→ Work instruction
Starting at the line that contains "Given: Expand the Discord provider chevron", write out every line through the end of the records exactly as it stands, and leave out all pictures.

Stored items:
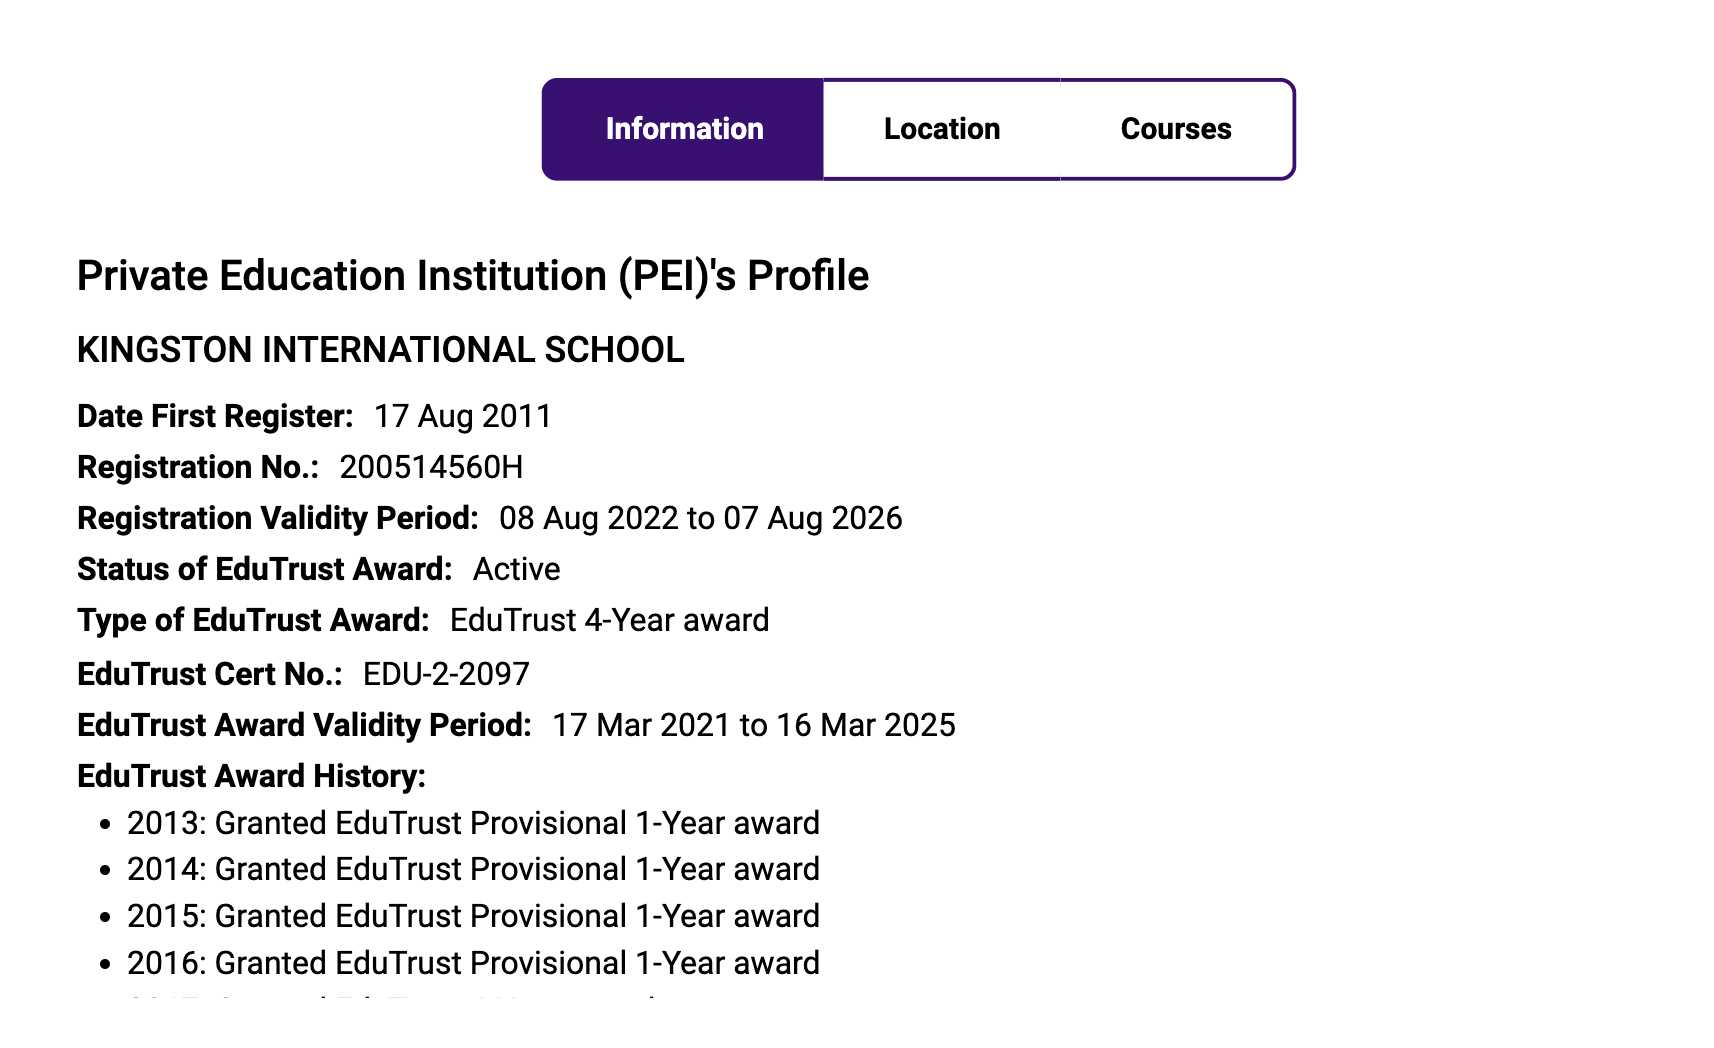Click the Active status value
1714x1048 pixels.
pyautogui.click(x=516, y=569)
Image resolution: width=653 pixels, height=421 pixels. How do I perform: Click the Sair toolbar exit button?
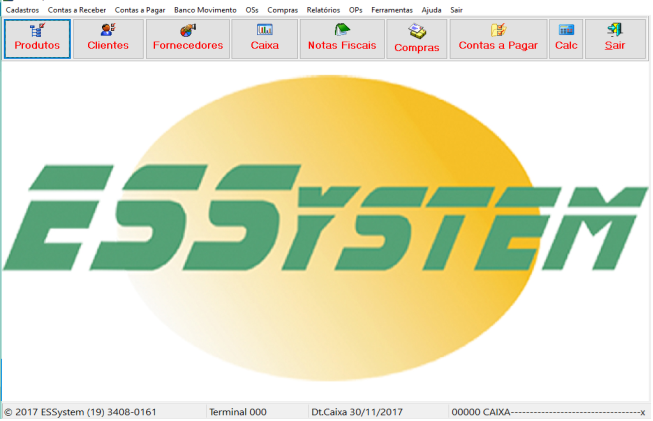tap(615, 38)
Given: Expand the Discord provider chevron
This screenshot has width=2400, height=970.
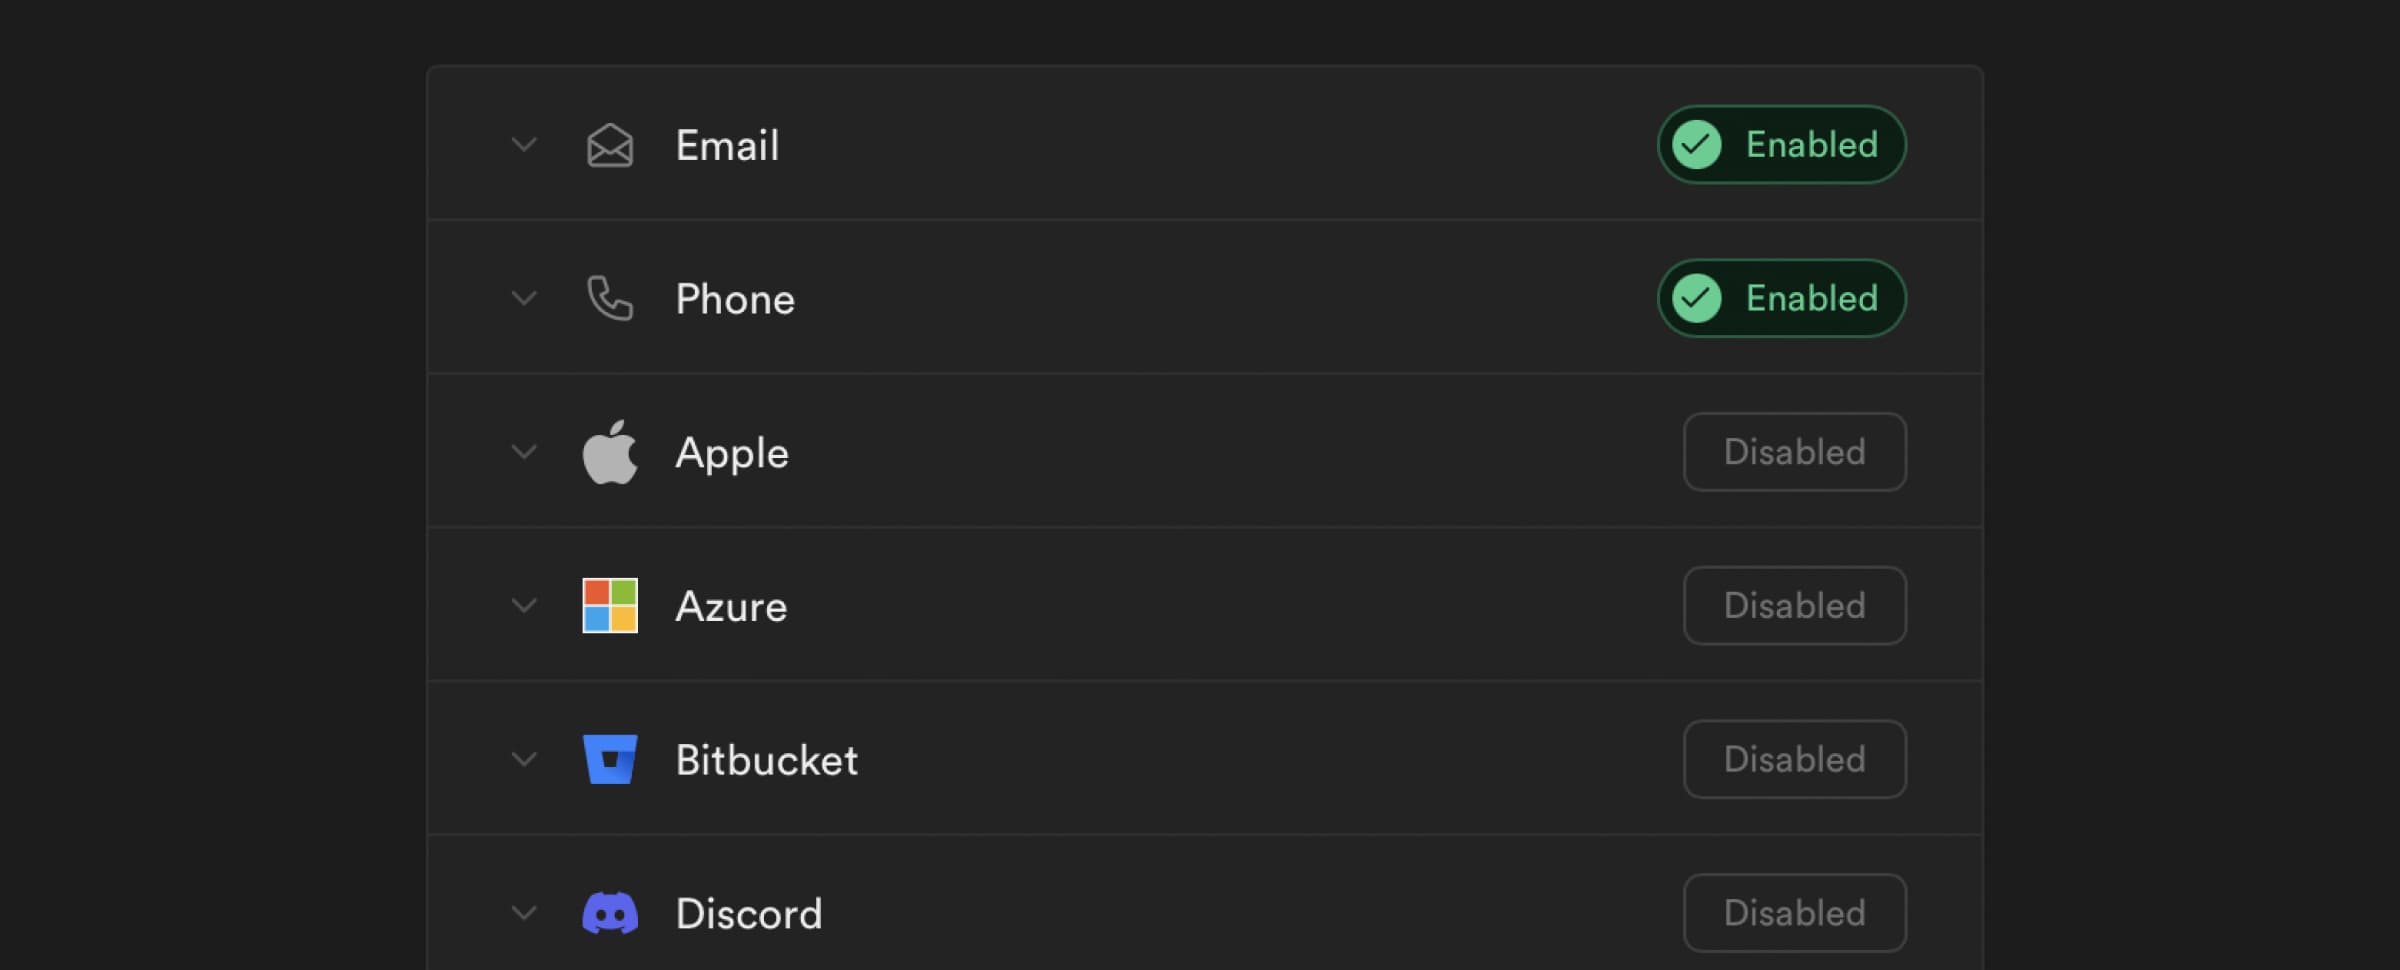Looking at the screenshot, I should click(x=524, y=913).
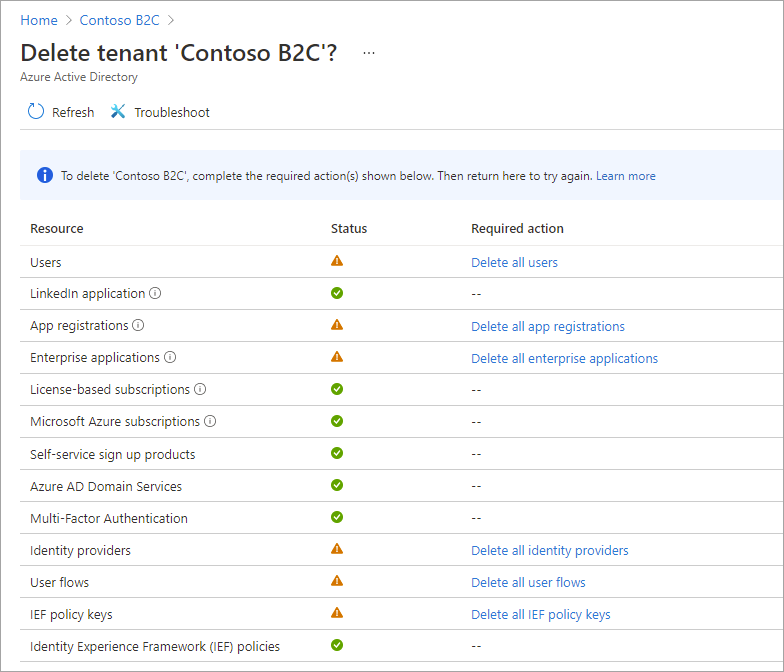Click info icon beside Microsoft Azure subscriptions
Image resolution: width=784 pixels, height=672 pixels.
tap(210, 422)
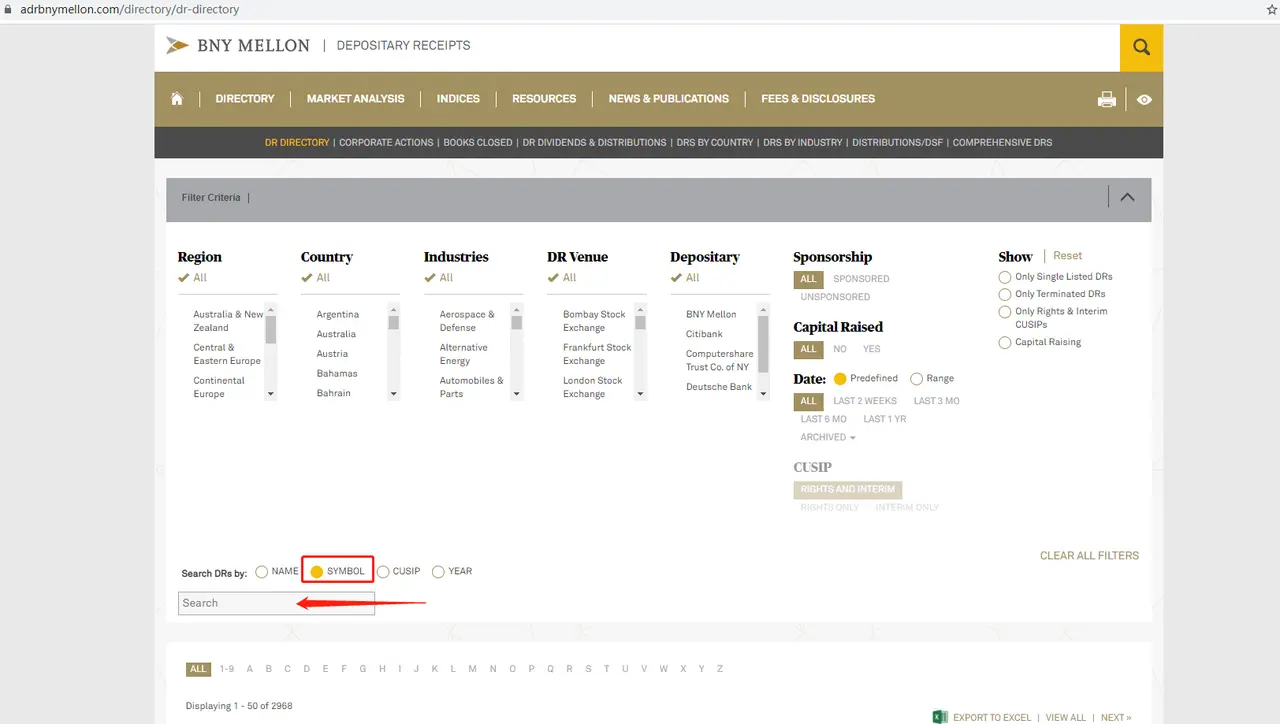Viewport: 1280px width, 724px height.
Task: Click the BNY Mellon logo
Action: tap(238, 45)
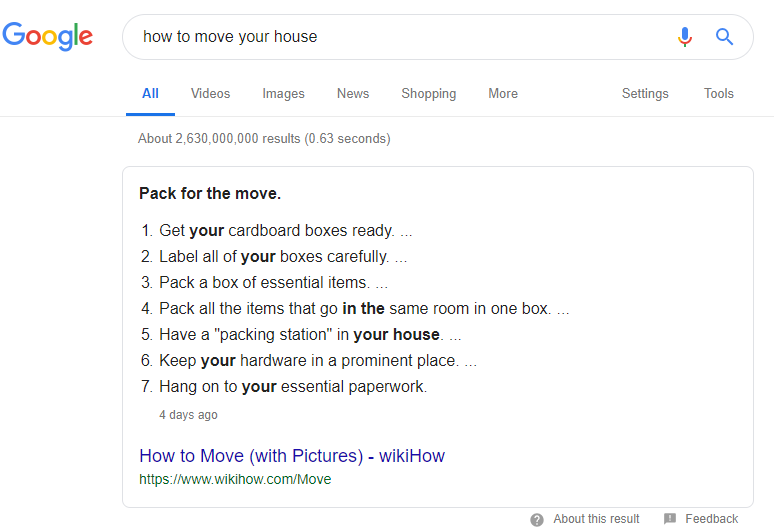Viewport: 774px width, 530px height.
Task: Click the About this result text
Action: click(x=596, y=519)
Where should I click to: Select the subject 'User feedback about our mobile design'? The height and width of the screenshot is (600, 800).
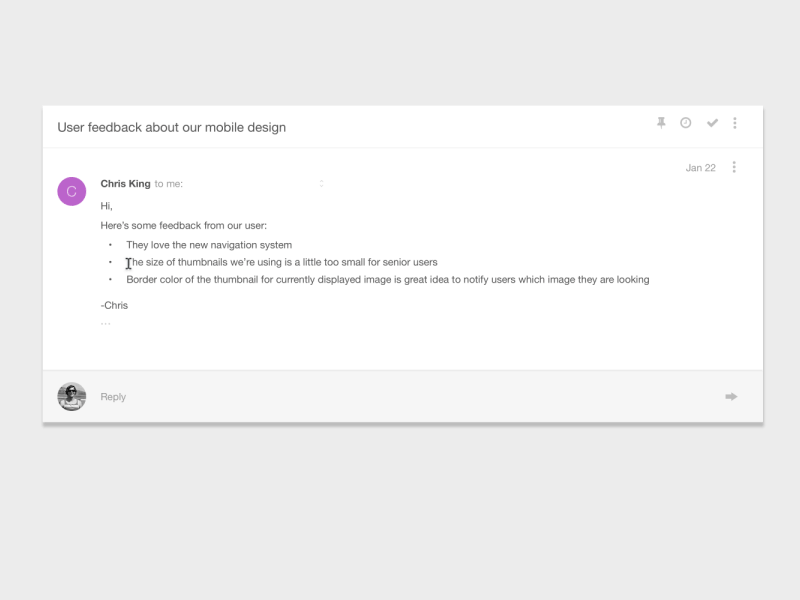pos(172,127)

→ Task output
Given: Expand the Discord provider chevron
This screenshot has width=2400, height=970.
Looking at the screenshot, I should click(x=524, y=913).
Click info icon beside Microsoft Azure subscriptions
Image resolution: width=784 pixels, height=672 pixels.
tap(210, 422)
Viewport: 1280px width, 724px height.
Task: Click the BNY Mellon logo
Action: tap(238, 45)
Viewport: 774px width, 530px height.
Task: Click the About this result text
Action: click(x=596, y=519)
Where should I click to: Select the subject 'User feedback about our mobile design'? The height and width of the screenshot is (600, 800).
pos(172,127)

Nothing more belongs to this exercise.